**Directive 1**
In the bike ride review, at what times did the 100km waves leave?

**Passage for review**
────

Great Dublin Bike Ride Review


The inaugural Great Dublin Bike Ride took place yesterday and it was a brilliant event.  I’ve never taken part in an organised bike ride before so wasn’t completely sure what to expect.  I’ve taken part in quite a few large running events so I presumed the basic organisation would be similar.  A great advantage for me was that the sign-on and start locations were in Smithfield which is not to far from where I live.  I signed-on on Saturday and received my goody bag and cycling jersey.  There wasn’t a queue really (I arrived at about midday and the sign-on was open 10am-6pm)  The goody bag was fairly basic with a water bottle, a couple of bars, and the race numbers for me and my bike.  Personally I’m not at all bothered by the goody bag at events but the cycling jersey was quite nice.

So I was up early on Sunday morning.  The 100km waves (not based on any time, just entry on a first come first served basis) left at 8am and 8.08am so I wanted to be on time.  I arrived at about 7.25am and it was very well organised with plenty of marshals and sufficient toilets.  There was also a bag drop (which I didn’t use).  Unlike a marathon there isn’t quite the same need to be as hydrated so the toilets didn’t seem to be in as much demand.  At about 7.40am I rolled into the first pen and found myself a bit closer to the start than I anticipated.  I cycle to work every day and have been training for the Dublin marathon but had done very little cycle training.  I cycled up to Howth Head the week before and did a spin around the Phoenix Park too.  I was hoping that my running training would provide a good enough base for the cycle but didn’t want to try mixing it with the top cyclists!

We set off on time and it was a great feeling to roll along the quays with no cars and not having to stop.  It was also wonderfully quiet.  There were over 3,000 entrants (and maybe 700 in the group I left with) but it felt very calm as the wideness of the quays reduced the risk of any crashes.  In theory the roads were only closed to until the Point but in reality the Gardaí and marshals did a great job of running rolling road closures along the route.  In effect I cycled about 95km before I had to stop at a red light!

────

Pixel coordinate grounding data
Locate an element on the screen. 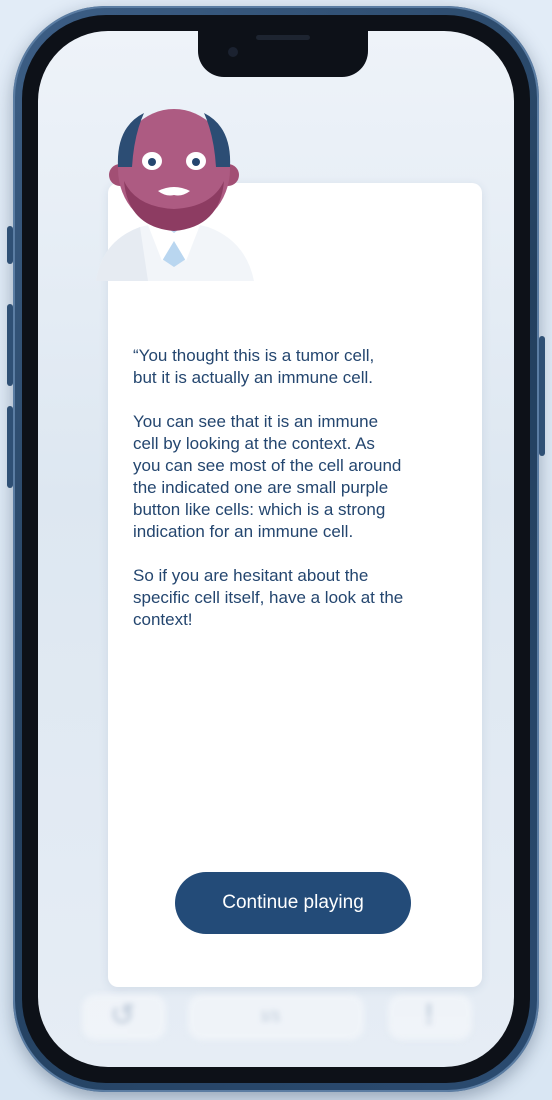  background-bottom-bar: ↺ 1/1 ! is located at coordinates (276, 1016).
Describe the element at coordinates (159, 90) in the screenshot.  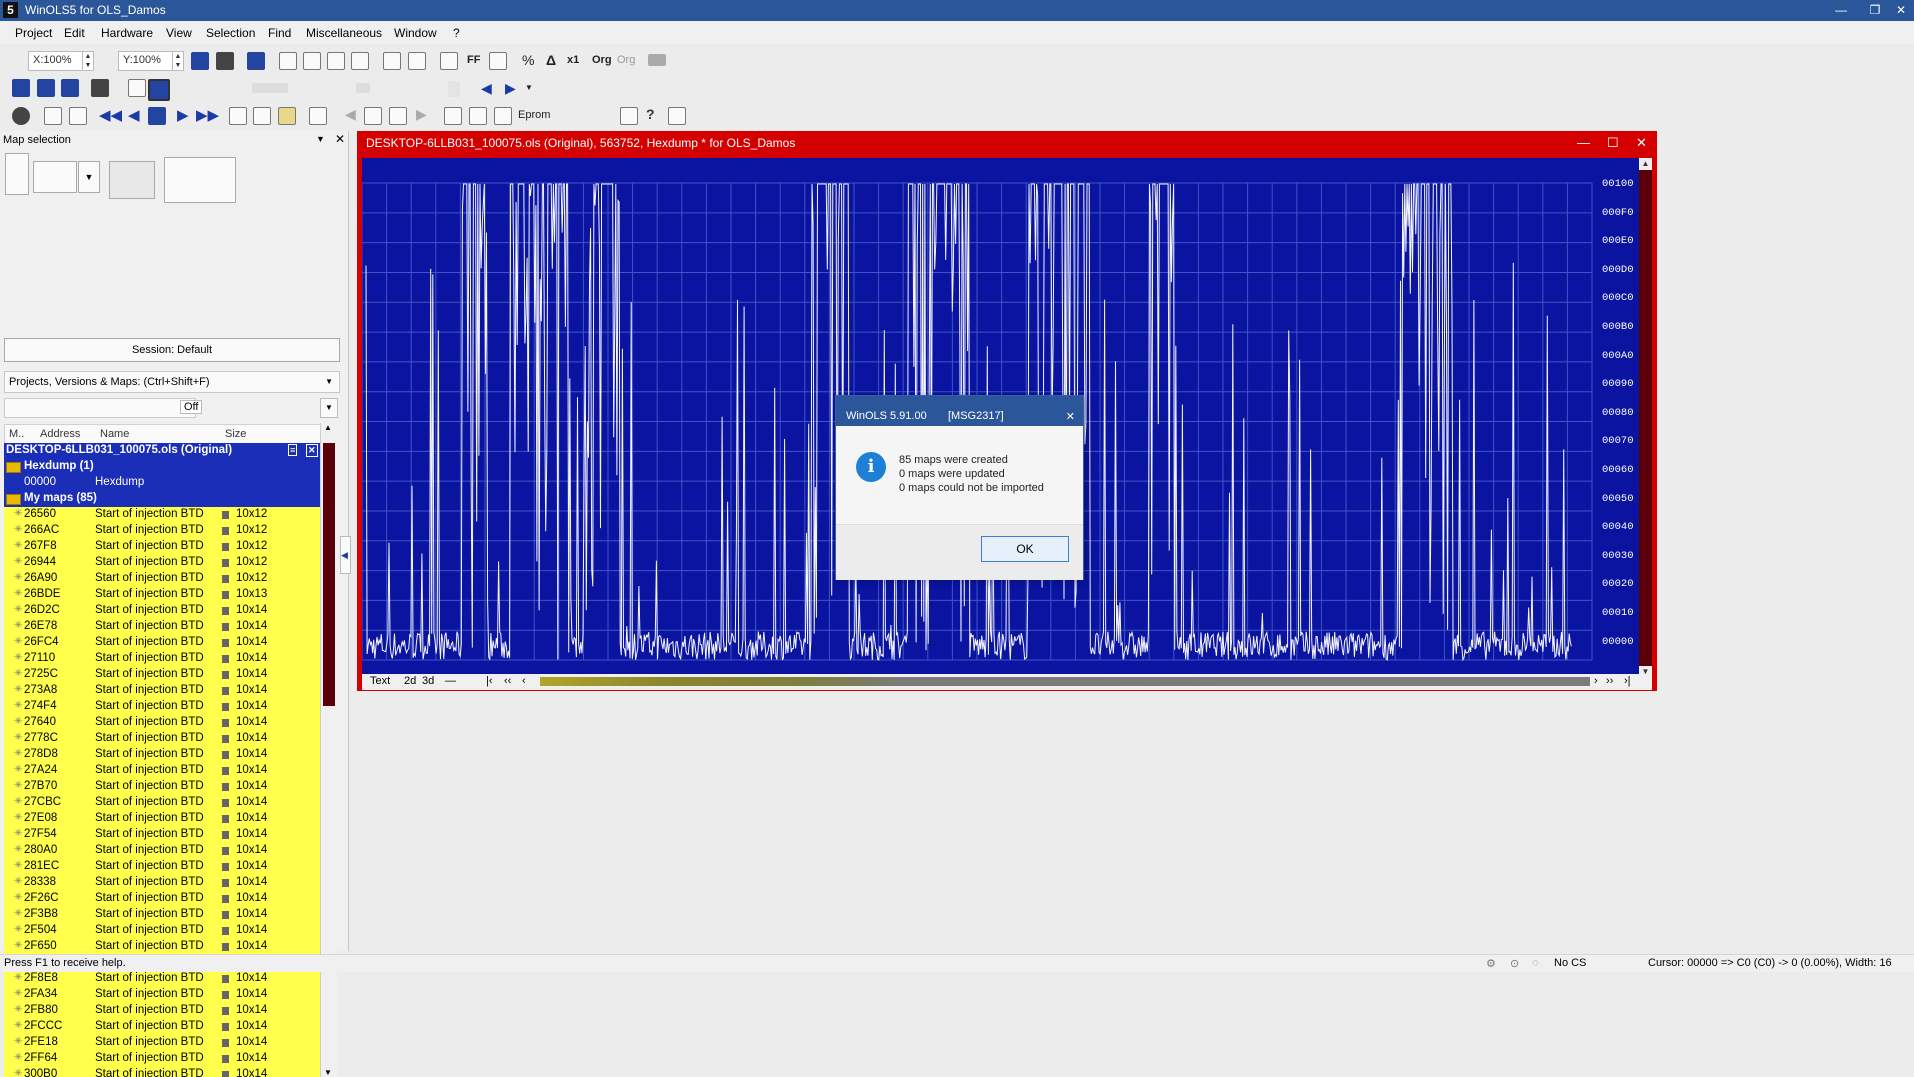
I see `selection-color-icon` at that location.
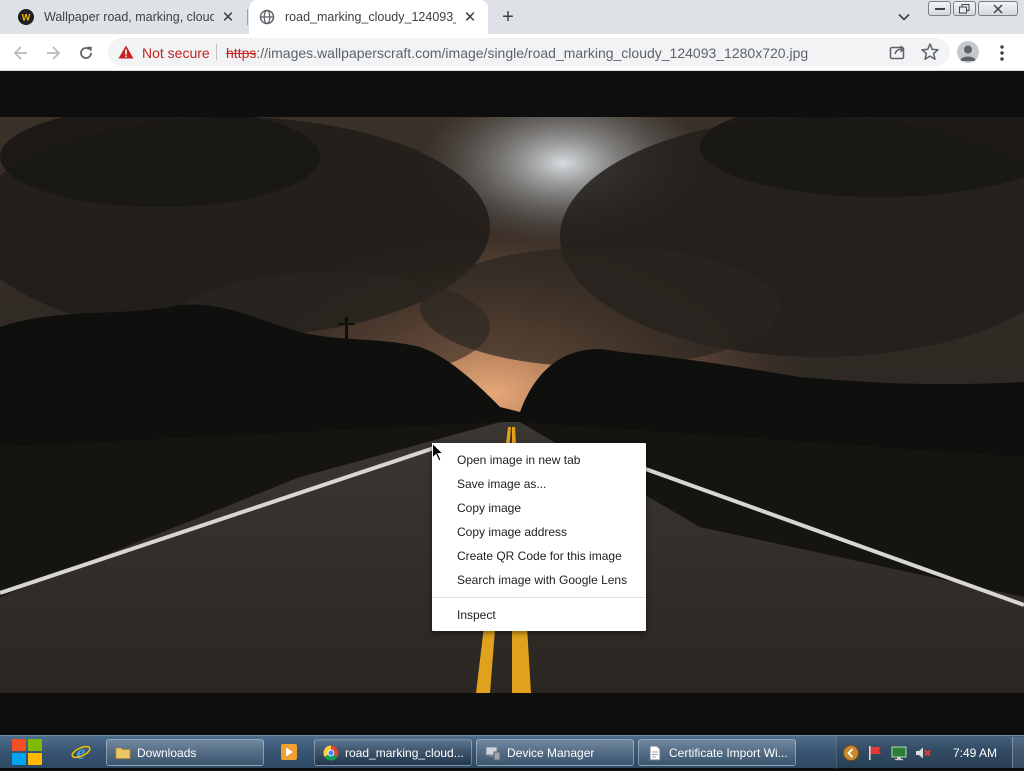  I want to click on profile-avatar-icon, so click(968, 52).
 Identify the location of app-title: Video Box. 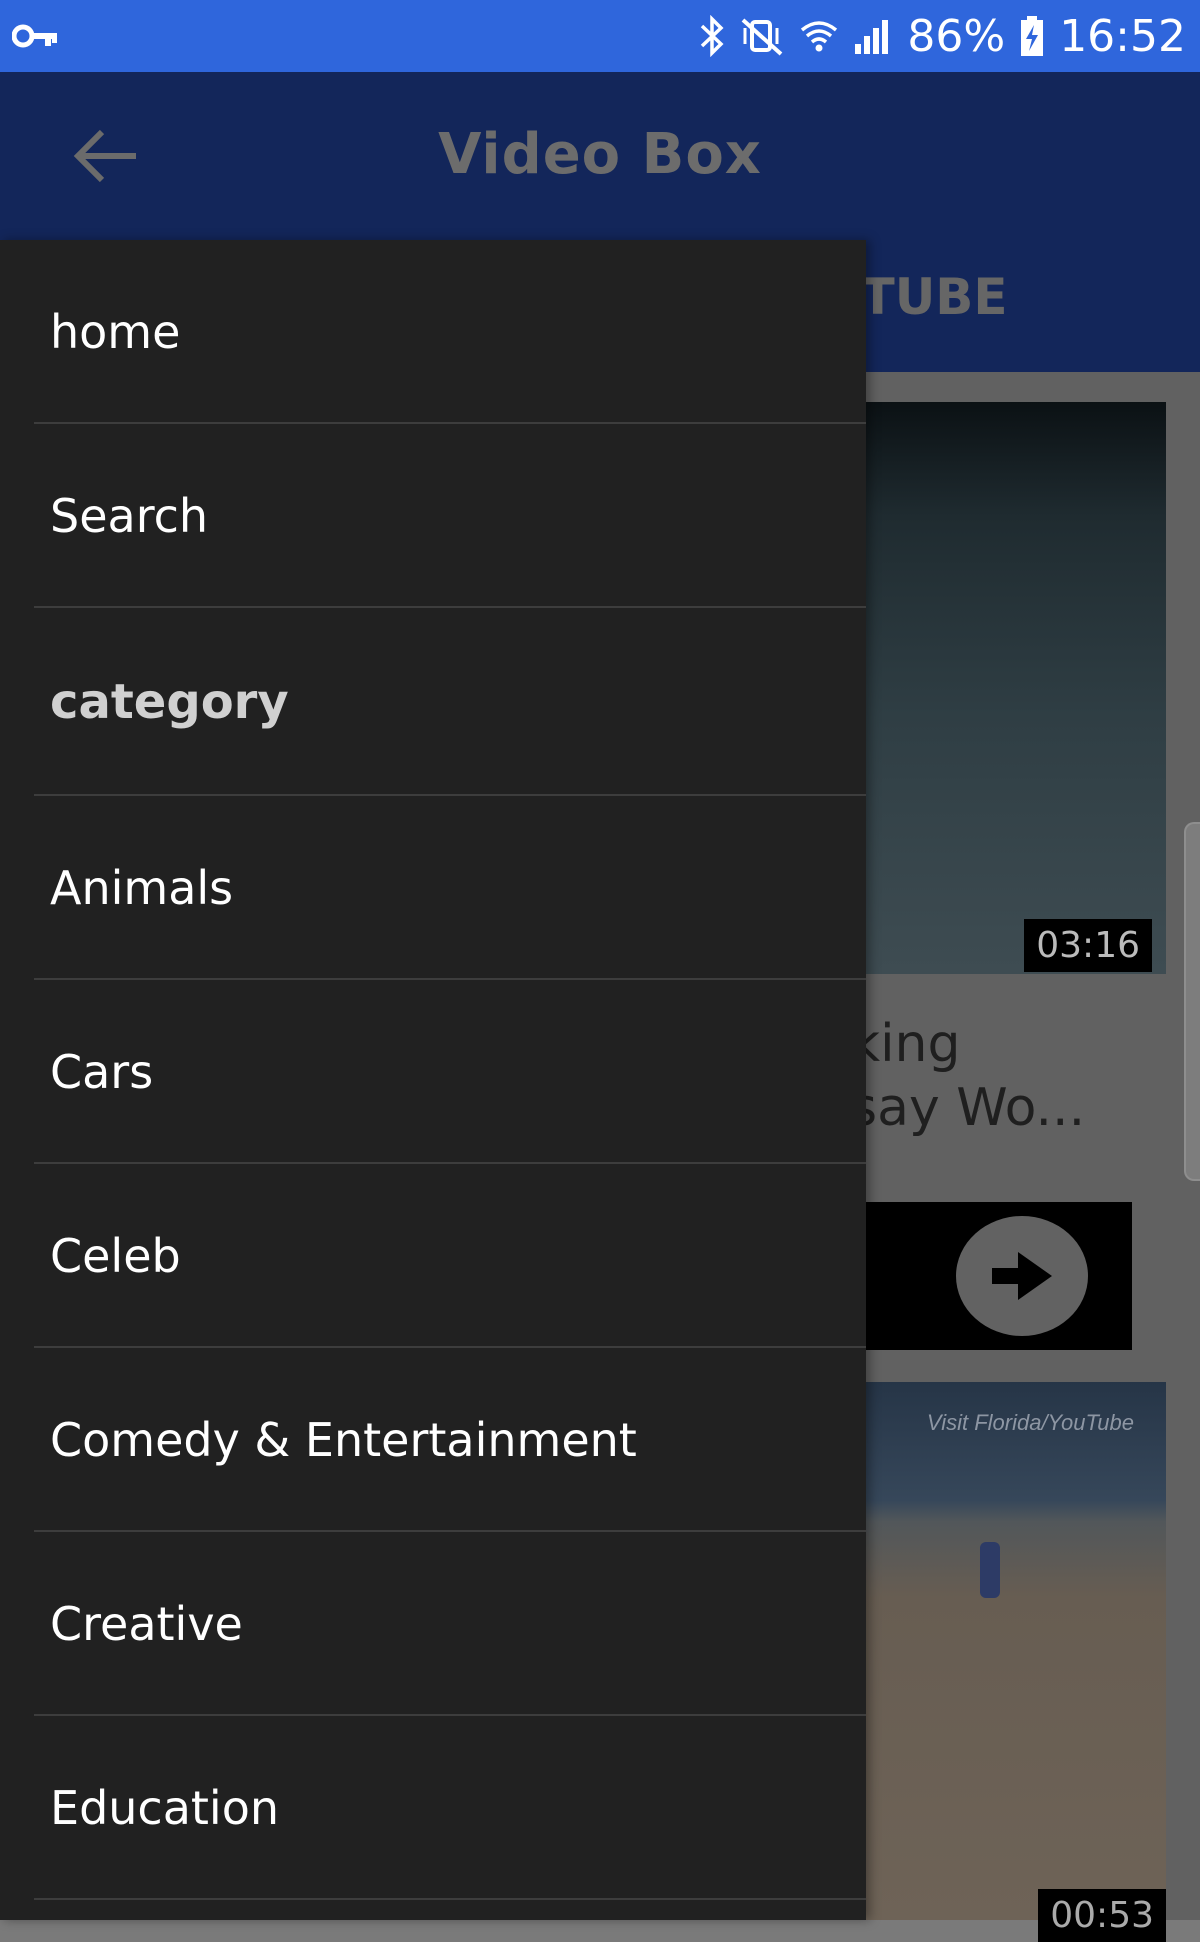
(600, 154).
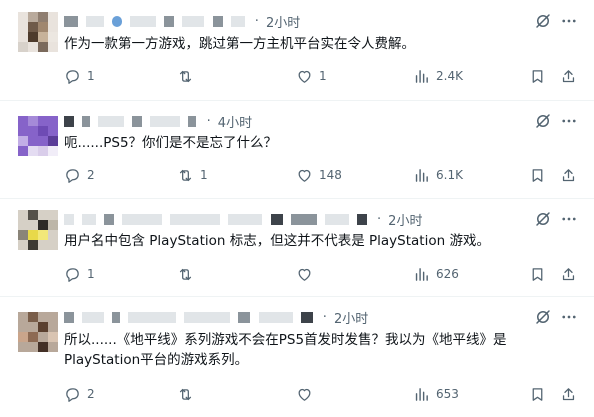  I want to click on like-count: 148, so click(330, 175).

────

**Directive 2**
Update the rows from the line containing "Describe the element" through the end of the rows, replacing "screenshot" with "screen capture" and changing nothing else. Leave the pictures out of your answer.

**Task solution 1**
8am and 8.08am

**Task solution 2**
Describe the element at coordinates (159, 90) in the screen capture.  
I see `selection-color-icon` at that location.
  I want to click on profile-avatar-icon, so click(968, 52).
 Identify the location of app-title: Video Box. 
(600, 154).
  I want to click on like-count: 148, so click(330, 175).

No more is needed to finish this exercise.